Now, General Growth is shopping for an investment bank -- but no one knows whether it wants help with the acquisition or needs assistance formulating a defensive strategy against it.

From bankruptcy to the belle of the ball
General Growth declared bankruptcy in the spring of 2009, after building up debt of $27 billion that became impossible to refinance. In early 2010, Simon Property Group (NYS: SPG) , the biggest mall owner, made an unsolicited $10 billion bid to purchase the company, which was quickly rebuffed by General Growth's management. The company emerged from bankruptcy later that year with investment from Canada's Brookfield Asset Management (NYS: BAM) and Pershing Square Capital Management.

In late 2011, Pershing's manager, Bill Ackman, engineered a meeting with Simon to discuss a takeover of General Properties. Ackman is only the second-largest stakeholder in the company, with a stake of nearly 11%. Brookfield owns over 42% and nixed the deal, indicating that it might want to buy General Properties itself, though it never did.

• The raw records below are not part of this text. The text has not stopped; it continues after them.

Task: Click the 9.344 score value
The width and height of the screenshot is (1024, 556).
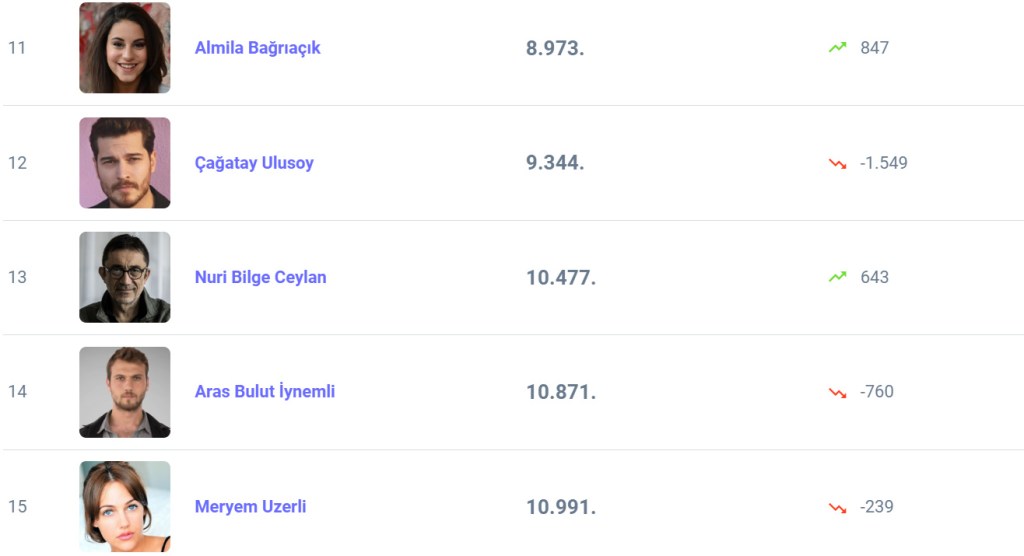Action: (x=555, y=163)
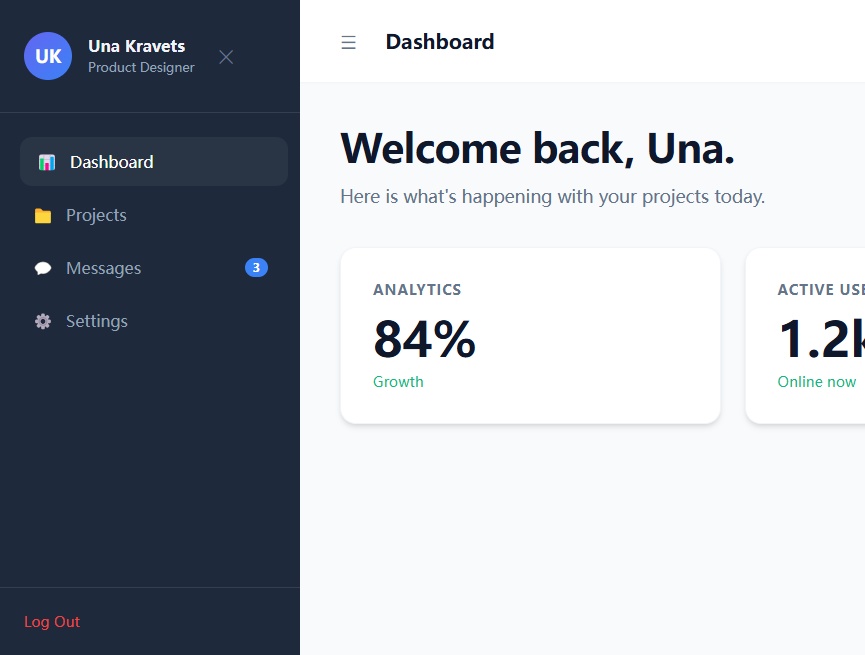This screenshot has height=655, width=865.
Task: Click the Log Out link
Action: [52, 622]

Then, this past spring, Brookfield made an offer to purchase General Properties by selling 68 of the REIT's malls to Simon. Simon didn't bite.

Today, Brookfield publicly states that it neither wants to sell its stake in the REIT, nor buy it outright. In the meantime, it seems that Ackman has had enough. Last month, he penned a letter to the company's Board of Directors, requesting that a special committee be convened to look into a sale that would not unfairly favor Brookfield -- which Ackman obviously feels will continue to acquire GGP stock until it gains control over the whole kit and caboodle.

Through all of this, General Properties has been growing. In February, the REIT purchased 11 Sears (NYS: SHLD) stores for a cool $270 million, but paid the bulk of that price, $250 million, for the anchor store at General Properties' own Ala Moana Center mall in Honolulu, Hawaii. The shopping center is considered one of the country's most profitable, and the company has recently indicated that it will try to buy back the store's lease from Sears for $500 million in order to redevelop the square footage into prime shopping space.

One Fool's take
It's difficult to put too much stock into this most recent round of intrigue, despite Ackman's aggressive stance. The companies involved have always tried pressure to get their way, and General Properties' board may have had enough, and just might put the issue to rest once and for all.

Still, the infighting has driven up the stock price, and many analysts see a purchase by Simon as a good thing, as long as the company pays a fair price. Whatever happens, it looks like profitable days ahead for investors of this coveted mall REIT.